Work item A | From the travel entry below, list every action the writer reports in its first paragraph, the one beginning "I arrived to Christchurch".
Work item B | According to the travel entry below, what disease did the warning on the cigarettes concern?
Work item C | Write out the part of the travel entry below that opens with the words containing "March 13, 2011" and closes with "I smiled big.".

*** Extracted text ***

March 13, 2011

CHCH -> KAI 2011

I arrived to Christchurch and rented a car. It wasn't until I tossed my bags in the trunk and changed into some fresh clothes that I smiled big.
On my way out of town I stopped at the first bottle shop I saw and picked up a sixer and a pack of Winfield's. The cigarettes had a warning on them about heart disease with an image alongside. Back at the car I cracked a beer and took the cellophane from the box of cigarettes. I was disappointed to find that the health warning was not a sticker that could be peeled from the box and forgotten about but actually printed on the packaging. From then on I'd fetch a cigarette without looking at the pack, avoiding at all costs that diseased organ.
At first the landscape wasn't much to talk about - just a flat suburban spread of dull colors -, but once out of town it quickly came to life. It's a dense and diverse patchwork. From one side of a fence to another, depending on what's being farmed or how heavily the land is grazed upon, the colors and textures can vary dramatically.

*** End of Extracted text ***
*** Provided data ***

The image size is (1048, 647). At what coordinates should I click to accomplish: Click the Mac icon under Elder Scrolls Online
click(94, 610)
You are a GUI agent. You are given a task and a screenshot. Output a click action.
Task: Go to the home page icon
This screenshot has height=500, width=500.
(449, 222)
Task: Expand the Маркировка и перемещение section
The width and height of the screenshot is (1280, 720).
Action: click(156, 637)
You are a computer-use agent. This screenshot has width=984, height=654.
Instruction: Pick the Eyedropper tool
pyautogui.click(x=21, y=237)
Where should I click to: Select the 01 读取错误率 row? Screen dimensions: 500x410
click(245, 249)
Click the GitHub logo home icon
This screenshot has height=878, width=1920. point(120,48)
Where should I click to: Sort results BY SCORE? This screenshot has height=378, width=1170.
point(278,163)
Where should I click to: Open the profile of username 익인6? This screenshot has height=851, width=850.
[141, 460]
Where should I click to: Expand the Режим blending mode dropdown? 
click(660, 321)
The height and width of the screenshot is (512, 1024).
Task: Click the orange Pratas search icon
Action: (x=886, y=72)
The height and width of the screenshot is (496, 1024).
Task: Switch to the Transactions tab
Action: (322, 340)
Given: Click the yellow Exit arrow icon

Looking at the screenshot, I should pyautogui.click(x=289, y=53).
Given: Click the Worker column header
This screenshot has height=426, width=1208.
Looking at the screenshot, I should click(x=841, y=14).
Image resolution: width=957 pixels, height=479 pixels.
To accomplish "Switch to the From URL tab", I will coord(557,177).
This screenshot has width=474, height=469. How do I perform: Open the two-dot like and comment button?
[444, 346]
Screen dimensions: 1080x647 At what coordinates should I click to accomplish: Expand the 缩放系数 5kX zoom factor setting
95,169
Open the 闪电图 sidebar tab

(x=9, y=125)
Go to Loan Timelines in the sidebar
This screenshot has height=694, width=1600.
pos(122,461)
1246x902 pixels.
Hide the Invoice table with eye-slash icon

*** End of Provided data ***

Solution A |
- Arrived to Christchurch
- Rented a car
- Tossed the bags in the trunk
- Changed into some fresh clothes
- Smiled big

Solution B | Heart disease.

Solution C |
March 13, 2011

CHCH -> KAI 2011

I arrived to Christchurch and rented a car. It wasn't until I tossed my bags in the trunk and changed into some fresh clothes that I smiled big.